Spidey Super Stories #5
Marvel/The Electric Company (February, 1975)WRITER: Jean Thomas PENCILER: Winslow Mortimer INKERS: Mike Esposito & Tony Mortellaro ART DIRECTOR: John Romita EDITOR: A. J. Hays
Only three stories plus a look at the Vulture (who is the villain of the first story) and Spider-Man’s Spider Sense, plus a broken up tale in which Spidey goes to Fargo North to decode a message from J. Arthur Crank asking for help getting out of a sewer but for some reason he scrambled the words “Throw me a web”. I admit I don’t remember Crank well enough to recall if that was a thing with him.
The first story, “The Wings And The Web-Slinger” has the Vulture on another crime spree. Peter convinces the cops (who for some reason just happen to be in JJ’s office) to go with his plan to lure the Vulture in, but when Vulture is ready Spider-Man is hiding in wait for him and defeats him. This could almost be a regular Spider-Man story if not for the length and easy read dialog in a kids comic.
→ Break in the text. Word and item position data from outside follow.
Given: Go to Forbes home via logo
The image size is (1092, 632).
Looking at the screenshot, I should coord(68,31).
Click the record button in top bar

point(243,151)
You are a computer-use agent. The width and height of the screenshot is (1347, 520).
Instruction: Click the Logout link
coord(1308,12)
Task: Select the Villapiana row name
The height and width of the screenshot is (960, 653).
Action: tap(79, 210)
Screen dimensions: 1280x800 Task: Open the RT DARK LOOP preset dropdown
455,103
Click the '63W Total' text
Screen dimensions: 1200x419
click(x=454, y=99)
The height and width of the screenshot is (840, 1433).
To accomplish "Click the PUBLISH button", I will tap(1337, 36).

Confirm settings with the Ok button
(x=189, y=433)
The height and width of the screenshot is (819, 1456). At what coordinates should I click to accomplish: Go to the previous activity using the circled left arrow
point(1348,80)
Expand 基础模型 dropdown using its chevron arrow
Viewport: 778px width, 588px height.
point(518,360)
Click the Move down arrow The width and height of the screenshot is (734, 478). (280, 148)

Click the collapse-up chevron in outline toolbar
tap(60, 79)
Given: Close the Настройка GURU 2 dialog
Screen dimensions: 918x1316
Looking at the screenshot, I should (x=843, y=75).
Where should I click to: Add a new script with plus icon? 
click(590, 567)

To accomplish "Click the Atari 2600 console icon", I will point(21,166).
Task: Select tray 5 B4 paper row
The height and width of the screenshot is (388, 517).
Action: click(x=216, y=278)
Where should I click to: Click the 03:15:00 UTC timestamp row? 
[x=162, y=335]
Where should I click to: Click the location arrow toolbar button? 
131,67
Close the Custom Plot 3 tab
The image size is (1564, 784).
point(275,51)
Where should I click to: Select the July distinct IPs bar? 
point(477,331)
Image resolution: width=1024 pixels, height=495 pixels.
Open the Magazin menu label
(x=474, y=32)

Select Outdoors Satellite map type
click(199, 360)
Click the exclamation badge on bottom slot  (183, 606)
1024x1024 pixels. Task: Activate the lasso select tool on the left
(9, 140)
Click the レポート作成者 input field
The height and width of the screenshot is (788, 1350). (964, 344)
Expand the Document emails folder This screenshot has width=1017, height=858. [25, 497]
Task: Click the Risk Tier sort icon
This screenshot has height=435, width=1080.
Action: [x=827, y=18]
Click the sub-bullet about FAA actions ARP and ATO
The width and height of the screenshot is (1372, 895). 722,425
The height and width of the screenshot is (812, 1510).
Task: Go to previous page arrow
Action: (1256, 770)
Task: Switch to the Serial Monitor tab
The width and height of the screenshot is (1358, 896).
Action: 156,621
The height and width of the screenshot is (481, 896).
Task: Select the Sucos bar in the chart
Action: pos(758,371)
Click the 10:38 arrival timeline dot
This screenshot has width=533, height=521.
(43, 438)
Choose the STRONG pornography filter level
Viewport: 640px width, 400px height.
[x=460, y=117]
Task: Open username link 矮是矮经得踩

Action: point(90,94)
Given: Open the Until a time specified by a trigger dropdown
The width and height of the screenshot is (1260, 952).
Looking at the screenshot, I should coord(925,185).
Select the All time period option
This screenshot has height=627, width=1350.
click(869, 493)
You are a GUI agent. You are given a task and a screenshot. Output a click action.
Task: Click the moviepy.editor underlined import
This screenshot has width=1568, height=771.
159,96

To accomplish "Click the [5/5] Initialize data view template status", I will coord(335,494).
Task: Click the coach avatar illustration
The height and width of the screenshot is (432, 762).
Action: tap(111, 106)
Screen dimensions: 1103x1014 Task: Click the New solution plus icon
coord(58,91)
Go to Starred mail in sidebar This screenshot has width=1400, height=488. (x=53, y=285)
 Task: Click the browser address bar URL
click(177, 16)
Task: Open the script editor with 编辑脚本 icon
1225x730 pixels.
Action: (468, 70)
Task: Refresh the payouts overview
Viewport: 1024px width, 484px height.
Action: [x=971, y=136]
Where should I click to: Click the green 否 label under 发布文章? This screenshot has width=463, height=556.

“Spidey Fights Dr. Fright” is credited to Tom Whedon as the episode adaptation for the issue but I can’t find anything about this character besides the comic appearance. (And yet he does sound familiar.) Doctor Fright is so scary to look at that anyone who sees his face freezes in fear, so he keeps his face under a really large top hat to surprise his victims. (Don’t ask me how he sees through that thing, there are no eyeholes.) Spidey uses a broken mirror (which Fright made someone drop when frightening him) that he freezes himself, freeing his other victims. It’s your typical Electric Company villain. I just wish I could find evidence that he was.
The Shocker shows up in the final tale, “The Shocker!”. The villain is out to steal the prize cup at a music contest Peter is attending with Mary Jane and Kathy of The Electric Company is taking part in. And with lyrics like “My name is Kathy, Kathy is my name” the only reason she wins is by helping Spider-Man stop Shocker (and saving Spidey from a fall) by connecting one of Shocker’s gloves that Spidey managed to get off of him with her electric guitar, which boosted the power because kids comic. It’s not that great a story and while it makes Kathy look cool it doesn’t do Spidey any favors.
As an adult you only buy this comic for the unintentional humor in these comics (you’ve heard of the Thanos Copter, right?) or as in my case the nostalgia factor. It works on those grounds since today’s kids wouldn’t know any of the characters except Spider-Man and maybe his other characters.